MIRI’s current research agenda — summarized in “Aligning Superintelligence with Human Interests” — is focused on technical research problems that must be solved in order to eventually build smarter-than-human AI systems that are reliably aligned with human interests: How can we create an AI agent that will reliably pursue the goals it is given? How can we formally specify beneficial goals? How can we ensure that this agent will assist and cooperate with its programmers as they improve its design, given that mistakes in the initial version are inevitable?
Within this broad area of research, MIRI specializes in problems which have three properties:
(a) We focus on research questions that cannot be delegated to future human-level AI systems (HLAIs). HLAIs will have the incentives and capability to improve e.g. their own machine vision algorithms, but if an HLAI’s preferences themselves are mis-specified, in may never have an incentive to “fix” the mis-specification itself.

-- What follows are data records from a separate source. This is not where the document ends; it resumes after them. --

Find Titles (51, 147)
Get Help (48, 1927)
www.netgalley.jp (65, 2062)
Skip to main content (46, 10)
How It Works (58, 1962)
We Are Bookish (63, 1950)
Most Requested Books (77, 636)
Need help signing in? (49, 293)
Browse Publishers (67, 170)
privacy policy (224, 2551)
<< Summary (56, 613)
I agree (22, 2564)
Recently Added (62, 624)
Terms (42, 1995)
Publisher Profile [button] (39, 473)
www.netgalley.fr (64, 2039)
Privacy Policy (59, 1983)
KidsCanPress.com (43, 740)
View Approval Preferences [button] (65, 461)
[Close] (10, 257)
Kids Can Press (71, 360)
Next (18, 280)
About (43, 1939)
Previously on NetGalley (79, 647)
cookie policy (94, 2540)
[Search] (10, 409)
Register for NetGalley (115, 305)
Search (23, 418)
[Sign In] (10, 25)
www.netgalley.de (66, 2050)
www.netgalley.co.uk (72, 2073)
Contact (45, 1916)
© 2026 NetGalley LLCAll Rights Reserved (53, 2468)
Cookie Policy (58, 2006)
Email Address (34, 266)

(b) We focus on research questions that are tractable today. In the absence of concrete HLAI designs to test and verify, research on these problems must be theoretical and exploratory, but such research should be technical whenever possible so that clear progress can be shown, e.g. by discovering unbounded formal solutions for problems we currently don’t know how to solve even given unlimited computational resources. Such exploratory work is somewhat akin to the toy models Butler Lampson used to study covert channel communication two decades before covert channels were observed in the wild, and is also somewhat akin to quantum algorithms research long before any large-scale quantum computer is built.
(c) We focus on research questions that are uncrowded. Research on e.g. formal verification for near-future AI systems already receives significant funding, whereas MIRI’s chosen research problems otherwise receive limited attention.

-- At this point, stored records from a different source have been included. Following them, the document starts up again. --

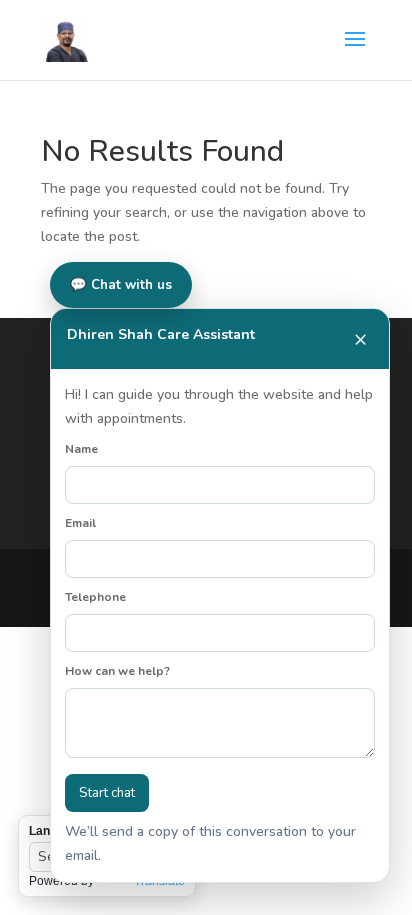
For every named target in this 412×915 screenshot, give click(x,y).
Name (81, 449)
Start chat (107, 793)
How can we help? (117, 671)
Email (80, 523)
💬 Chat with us (121, 285)
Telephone (95, 597)
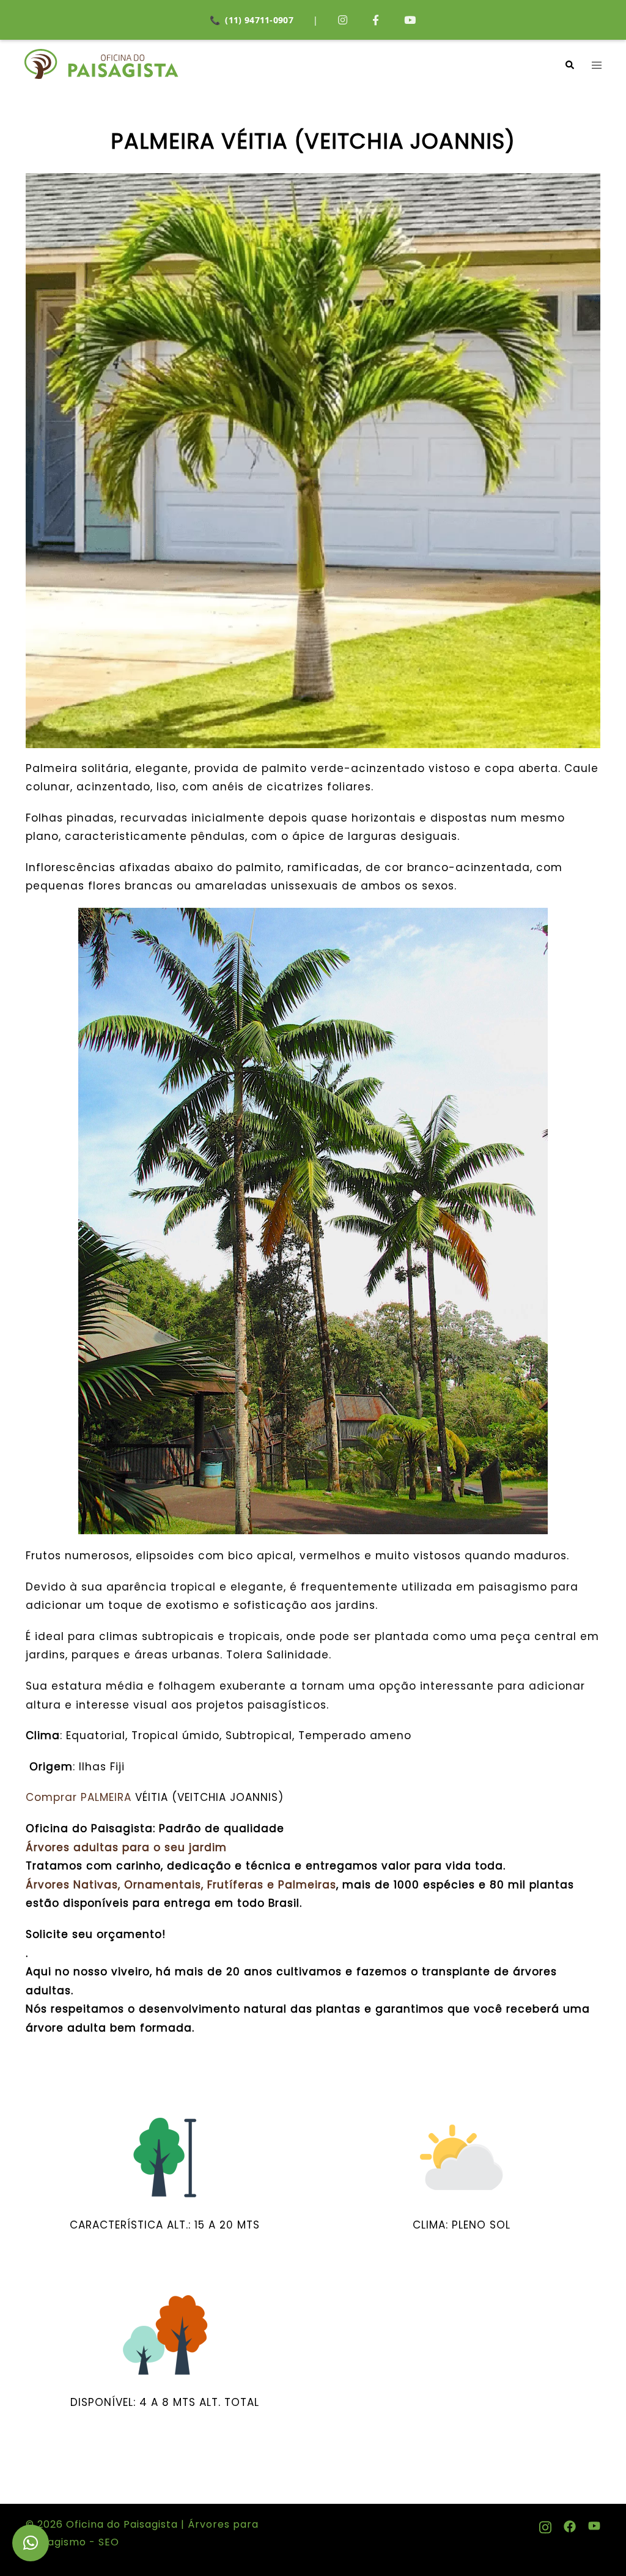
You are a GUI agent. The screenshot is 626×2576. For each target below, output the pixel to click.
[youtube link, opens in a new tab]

Example research problems we will study include:
(1) Corrigibility. How can we build an advanced agent that cooperates with what its creators regard as a corrective intervention in its design, despite default incentives for rational agents to resist attempts to shut them down or modify their preferences?
(2) Value learning. Direct specification of broad human preferences in an advanced agents’ reward/value function is impractical. How can we build an advanced AI that will safely learn to act as intended?